None of the patients in either drugs group suffered from an ADL attack during the treatment and follow-up period. The reason for this, however, is not clear. Although DEC, (25 mg twice a day for 90 days), was given to all patients, it is difficult to assign this effect to DEC, as previous experience, in both hospital and community studies, did not favour this [5052]. All the patients were also from a limited geographical area with similar environmental and socio-economic conditions having similar risk for ADL. None of the patients were advocated a specific hygiene and skin care regimen as a part of the protocol (since this is not yet a routine measure advocated by the National Filariasis Control Programme [56] and also as this could confound the results of effects of the drug (however, for ethical reasons all patients were educated in an appropriate hygiene and skin care regimen after completion of the study)).

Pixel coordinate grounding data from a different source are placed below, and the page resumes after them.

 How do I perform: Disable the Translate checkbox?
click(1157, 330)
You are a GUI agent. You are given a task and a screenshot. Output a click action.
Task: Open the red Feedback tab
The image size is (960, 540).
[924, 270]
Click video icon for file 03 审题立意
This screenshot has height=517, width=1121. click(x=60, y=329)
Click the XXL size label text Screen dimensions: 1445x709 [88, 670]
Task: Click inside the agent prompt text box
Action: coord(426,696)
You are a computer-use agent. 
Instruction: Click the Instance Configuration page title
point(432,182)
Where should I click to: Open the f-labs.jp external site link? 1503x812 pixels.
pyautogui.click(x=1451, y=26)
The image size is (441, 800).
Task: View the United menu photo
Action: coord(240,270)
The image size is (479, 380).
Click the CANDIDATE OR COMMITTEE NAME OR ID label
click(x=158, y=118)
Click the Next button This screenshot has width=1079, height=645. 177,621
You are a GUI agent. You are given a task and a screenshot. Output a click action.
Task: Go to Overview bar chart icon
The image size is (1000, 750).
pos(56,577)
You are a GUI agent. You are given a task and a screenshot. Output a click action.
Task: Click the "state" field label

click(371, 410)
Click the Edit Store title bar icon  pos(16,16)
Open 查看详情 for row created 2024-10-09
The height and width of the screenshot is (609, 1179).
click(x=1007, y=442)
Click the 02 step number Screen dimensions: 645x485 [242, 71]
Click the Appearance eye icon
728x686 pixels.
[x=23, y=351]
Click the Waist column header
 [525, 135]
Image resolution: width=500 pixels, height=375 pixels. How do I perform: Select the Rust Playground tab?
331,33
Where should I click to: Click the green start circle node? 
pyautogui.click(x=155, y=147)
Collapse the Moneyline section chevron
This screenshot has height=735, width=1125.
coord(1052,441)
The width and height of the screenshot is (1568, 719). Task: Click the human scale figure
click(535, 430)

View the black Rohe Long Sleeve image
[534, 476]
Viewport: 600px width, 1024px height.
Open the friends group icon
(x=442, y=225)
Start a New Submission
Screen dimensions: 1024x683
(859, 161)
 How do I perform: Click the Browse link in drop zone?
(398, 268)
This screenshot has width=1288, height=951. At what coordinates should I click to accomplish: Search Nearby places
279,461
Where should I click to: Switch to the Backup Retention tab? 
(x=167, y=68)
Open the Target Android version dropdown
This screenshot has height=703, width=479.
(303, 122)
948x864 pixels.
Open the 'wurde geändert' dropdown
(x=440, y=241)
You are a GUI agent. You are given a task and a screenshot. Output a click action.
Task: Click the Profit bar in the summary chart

We conclude that Daflon (500 mg, twice a day for 90 days) is both safe and efficacious in reducing oedema volume in filarial lymphoedema. DEC, at the dosage given, did not result in any significant change in oedema volume. However, as the current study was limited to a few patients in south India (and did not have an arm of Daflon alone) further clinical trials (preferably multi-centre) with larger numbers of patients need to be carried out (and should address the effect of Daflon on lymphatic pathology). This is essential for strengthening the evidence base on the use of Daflon in the management of filarial lymphoedema, before recommending its use in morbidity management to the Global Programme for the Elimination of Lymphatic Filariasis.